Dans Landscape with moon (2024) et Landscape with mountain (2024) de César Piette, l’illusion de la profondeur et de la matière vient rappeler la dimension artificielle du paysage. De la même manière, la pratique de Petra Cortright interroge à la fois notre rapport ultratechnologique à la nature et la séparation que le medium artistique crée entre le spectateur et la réalité physique du territoire. Représenter un paysage de manière artificielle, que ce soit par les effets picturaux ou par le recours au collage digital, c’est rappeler que l’oeuvre d’art agit toujours comme un filtre entre l’oeil et le territoire.
Paysage mystérieux, paysage relationnel, paysage méditatif, paysage symbolique, paysage technologique—la diversité de ces préoccupations met en lumière la puissance du genre. À travers l’histoire, la peinture de paysage a été un outil de domination symbolique sur la nature, un moteur d’accaparement. Mais de nouveaux défis collectifs s’imposent, liés principalement au changement climatique et à la surproduction.
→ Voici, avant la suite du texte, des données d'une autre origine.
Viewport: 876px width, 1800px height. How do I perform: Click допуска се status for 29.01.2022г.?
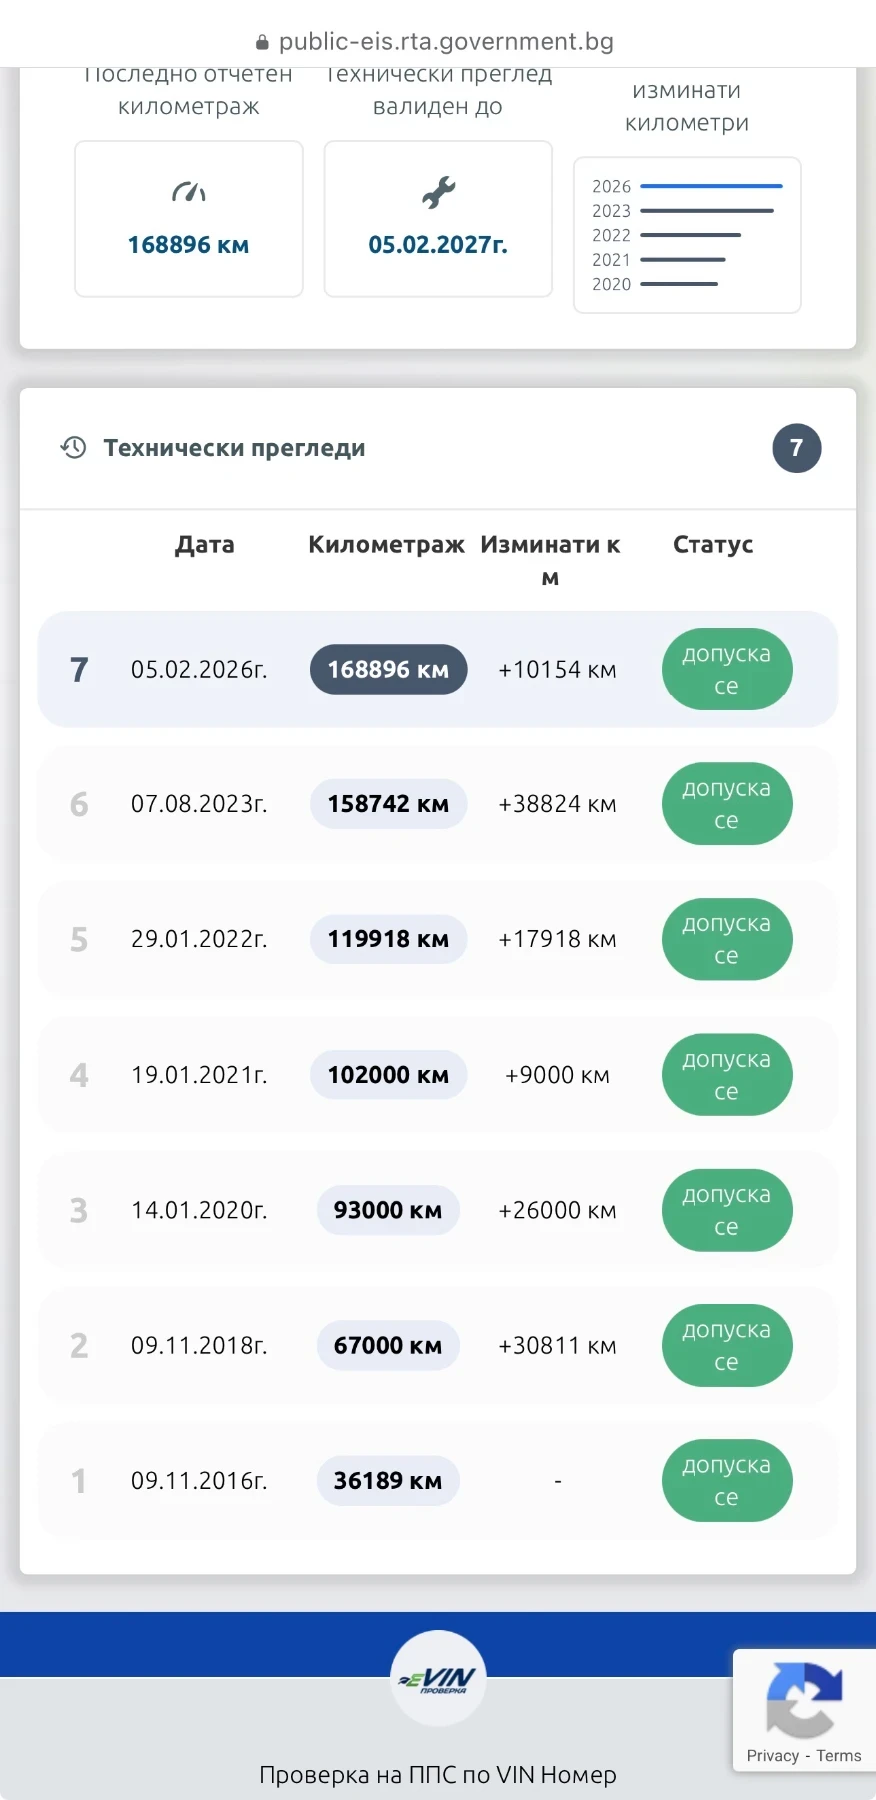click(x=726, y=939)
Le paradigme du paysage est-il capable de changer ? Par la diversité de leurs pratiques, les artistes de 'Looking at Horizons' nous rappellent que le paysage en dit sans doute moins sur le lieu qu’il représente que sur le regard que nous posons sur lui. En cela, il est à la fois fenêtre et miroir.
— Armand Camphuis, Critique d'art et commissaire d'exposition indépendant
1. Philippe Descola, Par-delà nature et culture, Gallimard, 2005.
2. Nicole Vandier-Nicolas, Esthétique et peinture de paysage en Chine, Klincksieck, 1982.
3. Denis E. Cosgrove, Social Formation and Symbolic Landscape, University of Wisconsin Press, 1984.
4. W. J. T. Mitchell, Picture Theory: Essays on Verbal and Visual Representation, University of Chicago Press, 1994.
5. John Berger, Ways of Seeing, Penguin, 1972.